Tasks:
(A) Translate this sentence from the post about a simplified Christmas into Spanish: "My kids didn’t know the difference."
(B) Reproduce everything in the post about a simplified Christmas from "But I baked" down to "a focaccia appetizer).".

** START Page **

I admit, I baked at least one thing from scratch every day over the past week.
In fact, the 25 pound bag of flour (super economical at $8) I purchased just before Thanksgiving has been reduced to a cup or two.
But I baked with no real goal, and certainly no pressure. I tried some new recipes that looked fun ( apple streusal coffee cake, peppermint brownies), made a few holiday favorites (pumpkin muffins, Russian tea balls, chocolate chips for Santa), and went for functionality as well (biscuits for breakfast, a focaccia appetizer).
This is what our whole season looked like. I forced myself to make decisions that simplified our Christmas. Specific examples:
~ I wanted to have a party like this. Due to the logistics of finance, geography, and being fairly new to the area and a stranger to most of my kids’ school friends, I talked myself in and out of hosting a Happy Birthday Jesus party with this level of fanciness. Instead, we accepted nearly every invitation extended to us and invited small groups of people over on a few occasions. My kids didn’t know the difference. They just had fun.
A new tradition: Breakfast with Santa at the Hard Rock Cafe
~ I wanted a gorgeous, Photoshopped, perfectly quirky beach family picture to send out on the Christmas cards. But the photo companies discounted their cards long before Paige was home for break. So I made cards from some great shots we already had. And I only ordered 50 of them. I sent some other cards and photos out as well. I didn’t get one single comment from a card recipient that he/she was disappointed in what we sent. Imagine that.

** END Page **
** START Excerpted records **

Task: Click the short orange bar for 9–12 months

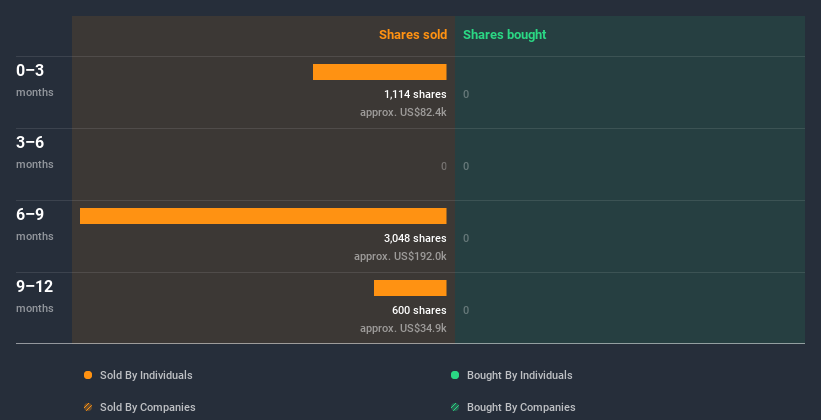Action: click(410, 288)
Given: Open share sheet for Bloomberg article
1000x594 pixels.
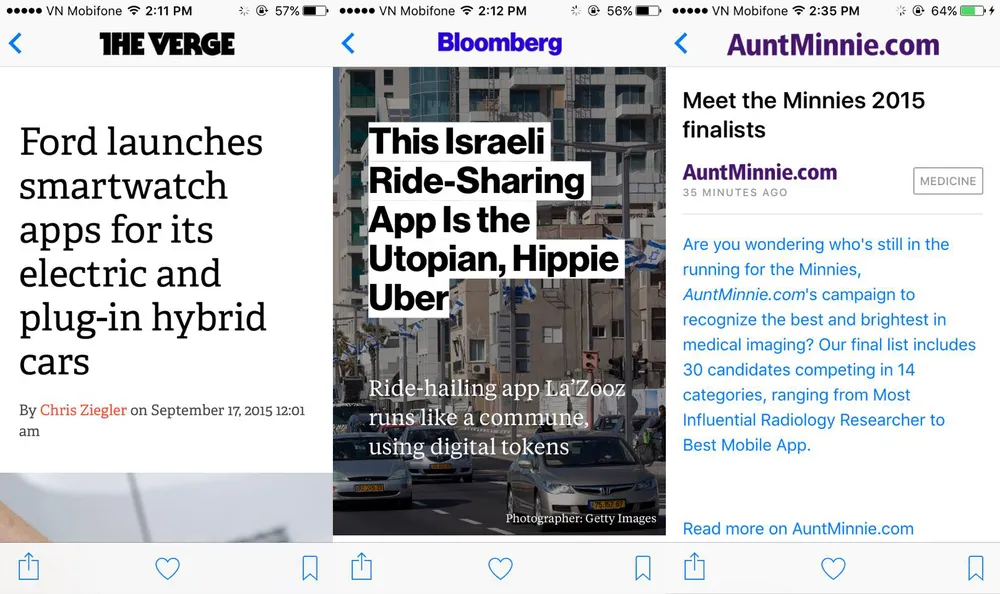Looking at the screenshot, I should [362, 567].
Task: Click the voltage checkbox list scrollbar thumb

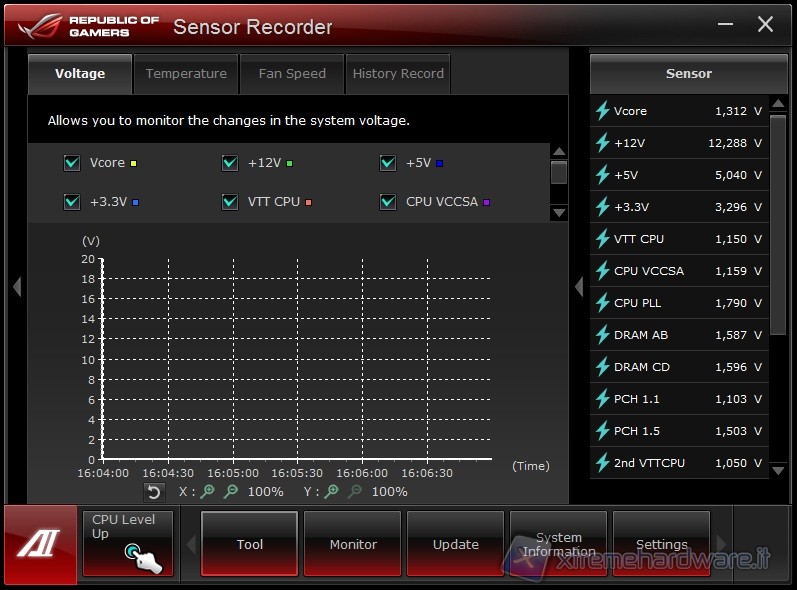Action: [x=559, y=173]
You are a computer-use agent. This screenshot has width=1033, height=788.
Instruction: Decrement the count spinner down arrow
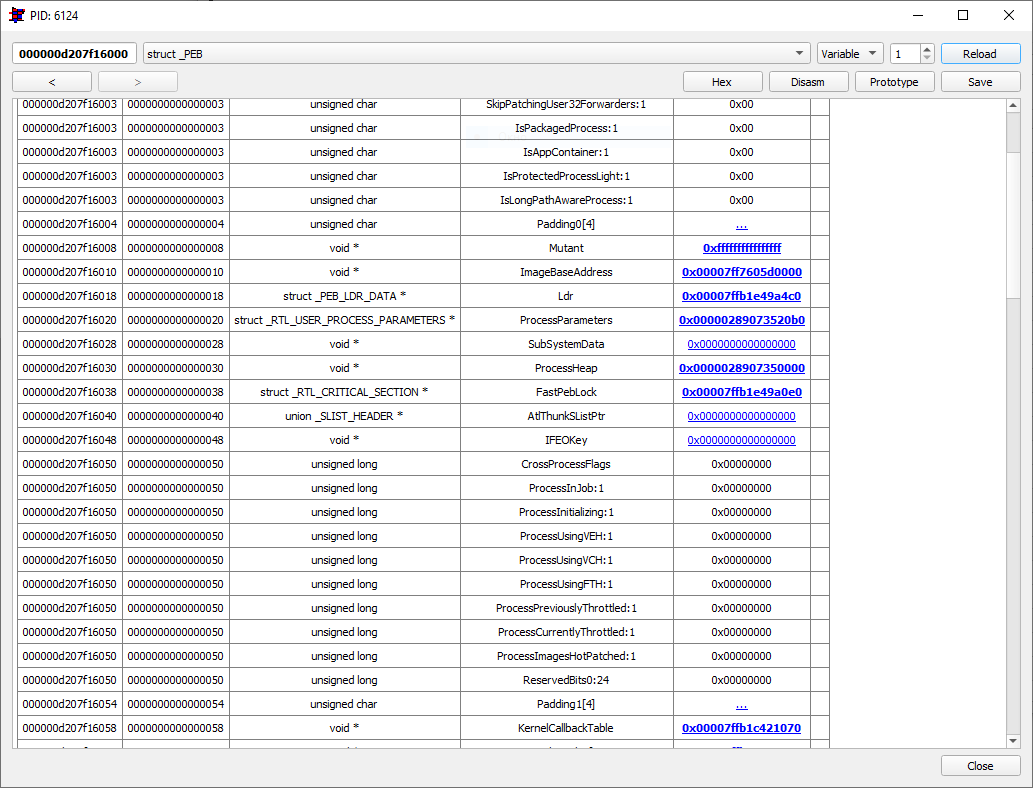tap(927, 58)
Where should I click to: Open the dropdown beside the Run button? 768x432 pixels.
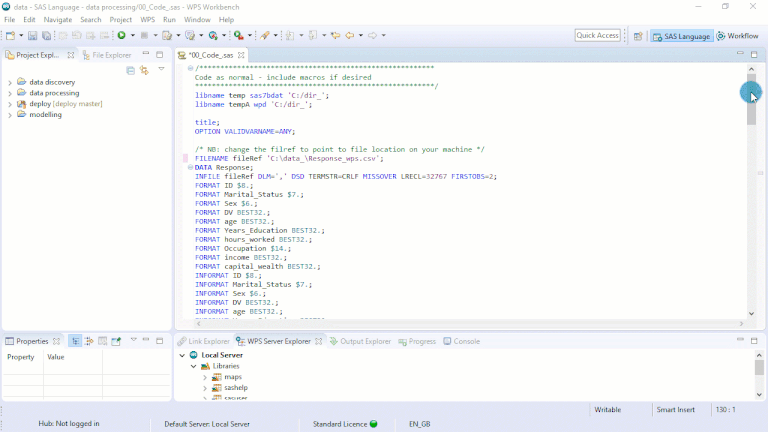tap(132, 35)
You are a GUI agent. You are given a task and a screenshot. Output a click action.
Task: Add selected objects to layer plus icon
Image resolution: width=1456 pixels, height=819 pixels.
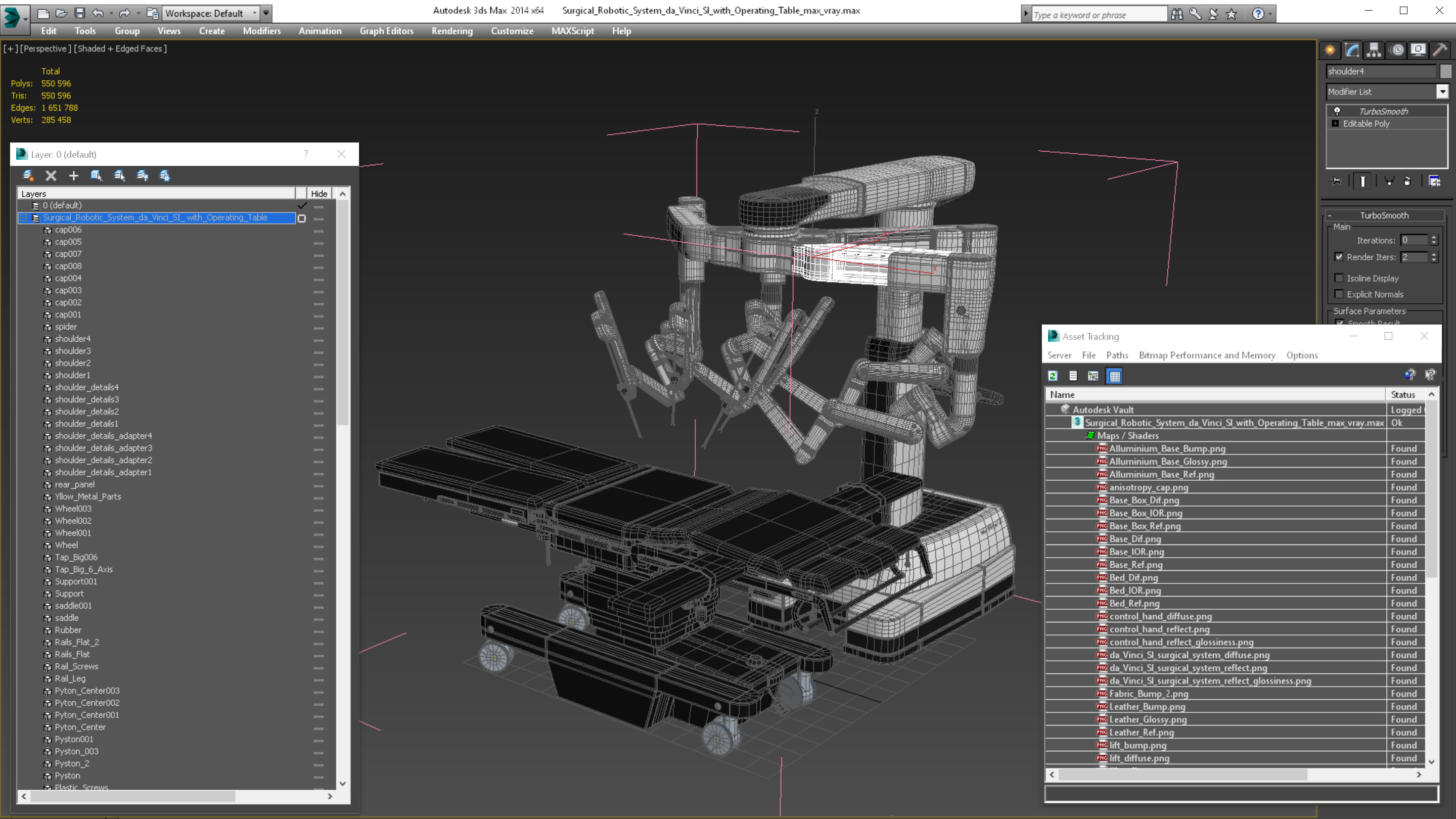point(73,176)
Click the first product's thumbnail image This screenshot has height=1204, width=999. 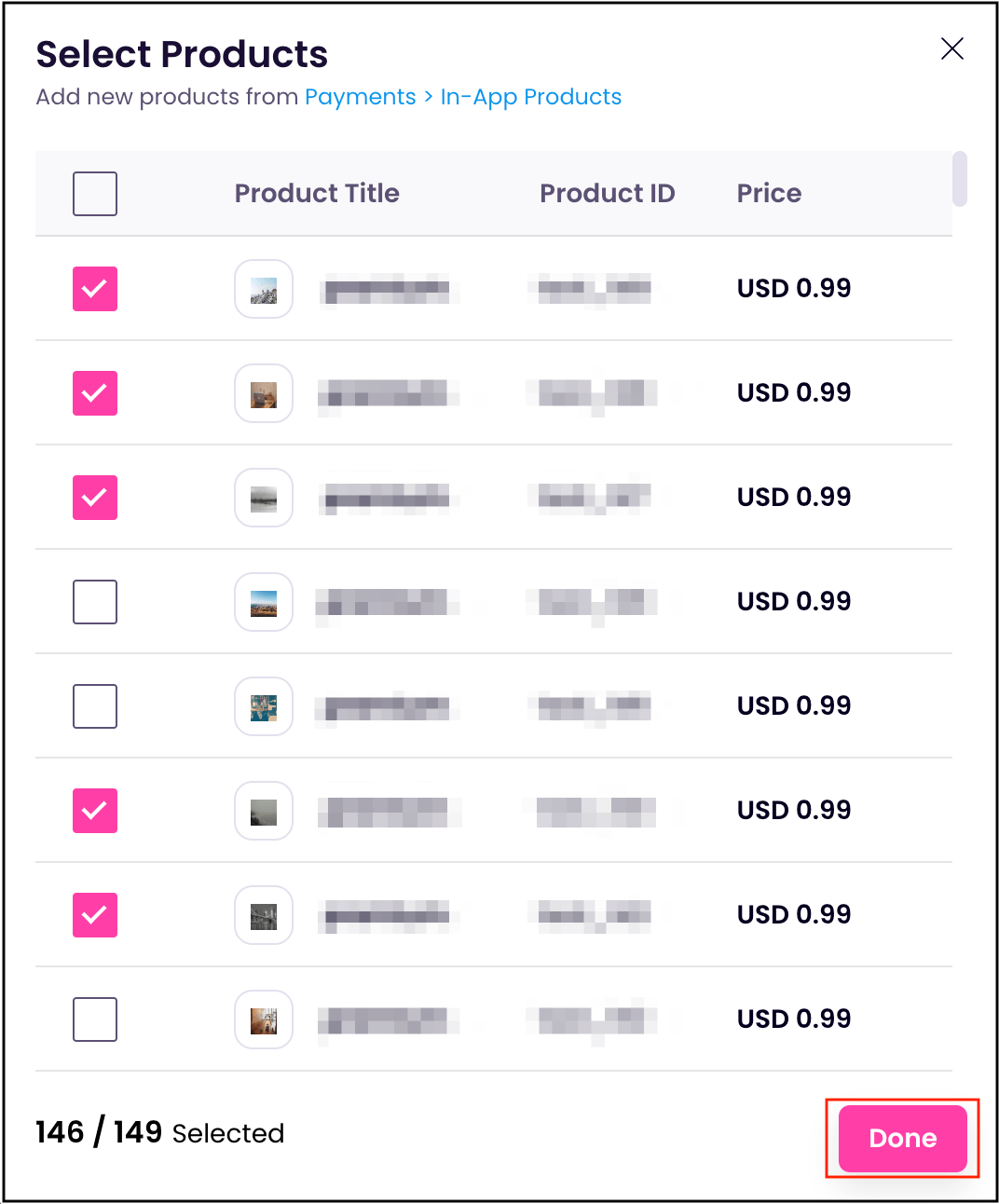click(x=264, y=289)
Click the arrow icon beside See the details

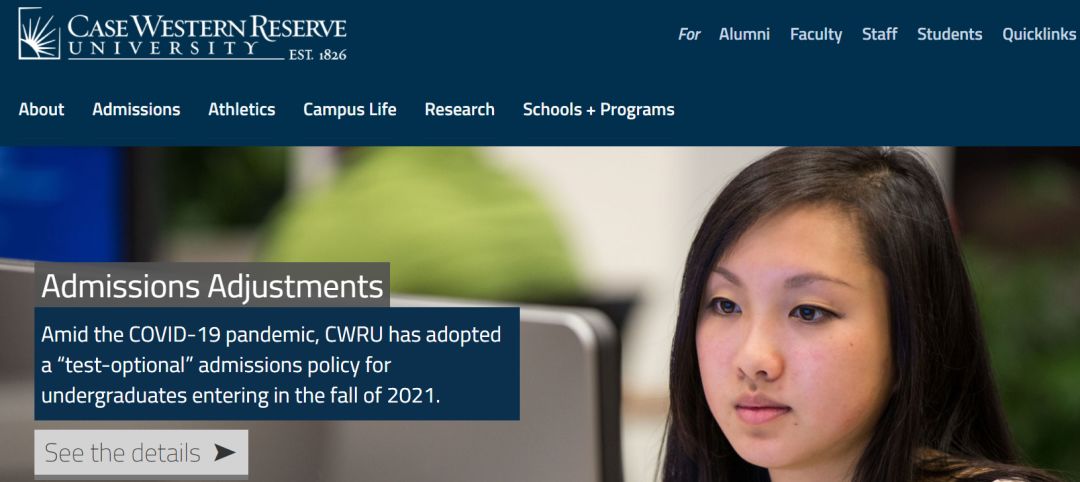pyautogui.click(x=225, y=453)
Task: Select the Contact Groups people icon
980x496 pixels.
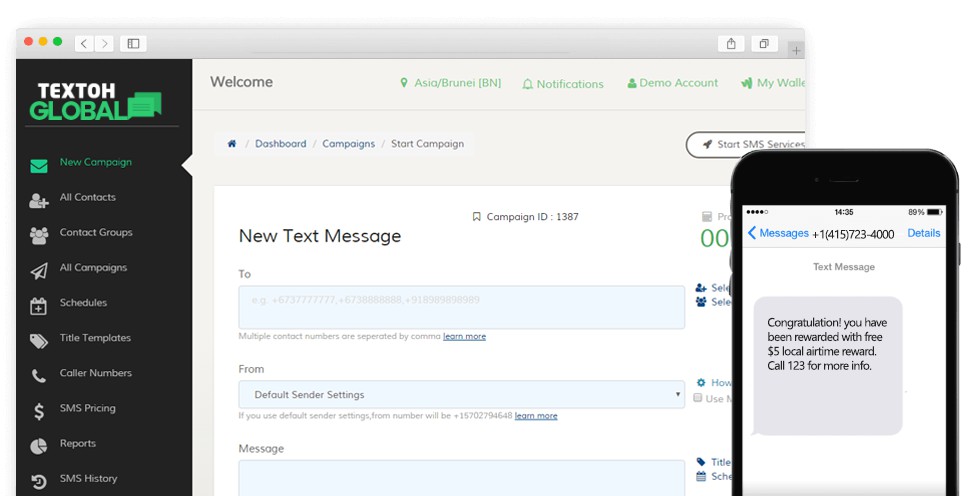Action: 39,236
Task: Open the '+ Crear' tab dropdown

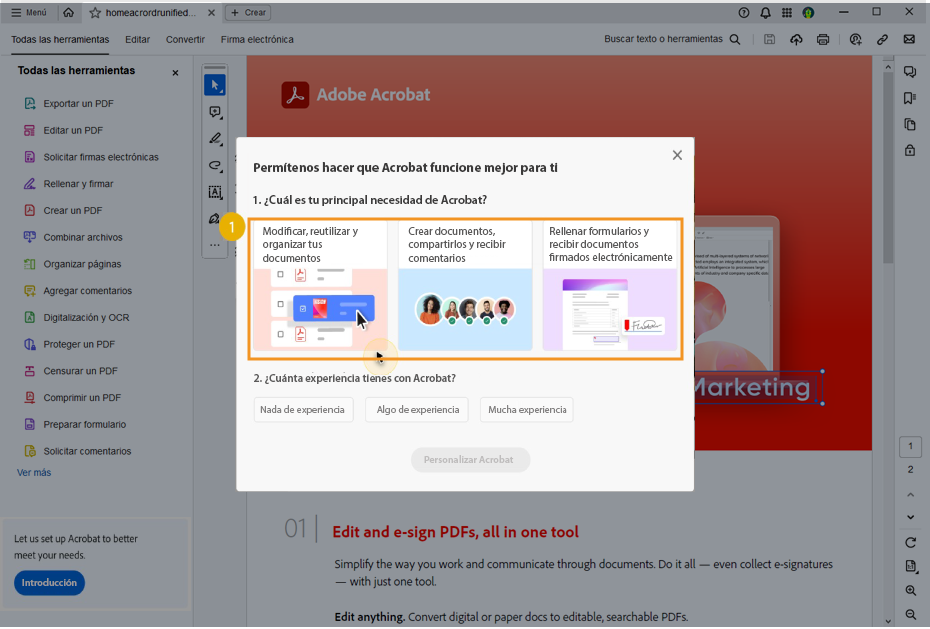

** END Excerpted records **

Answers to the exercise:
(A) Mis hijos no notaron la diferencia.

(B)
But I baked with no real goal, and certainly no pressure. I tried some new recipes that looked fun ( apple streusal coffee cake, peppermint brownies), made a few holiday favorites (pumpkin muffins, Russian tea balls, chocolate chips for Santa), and went for functionality as well (biscuits for breakfast, a focaccia appetizer).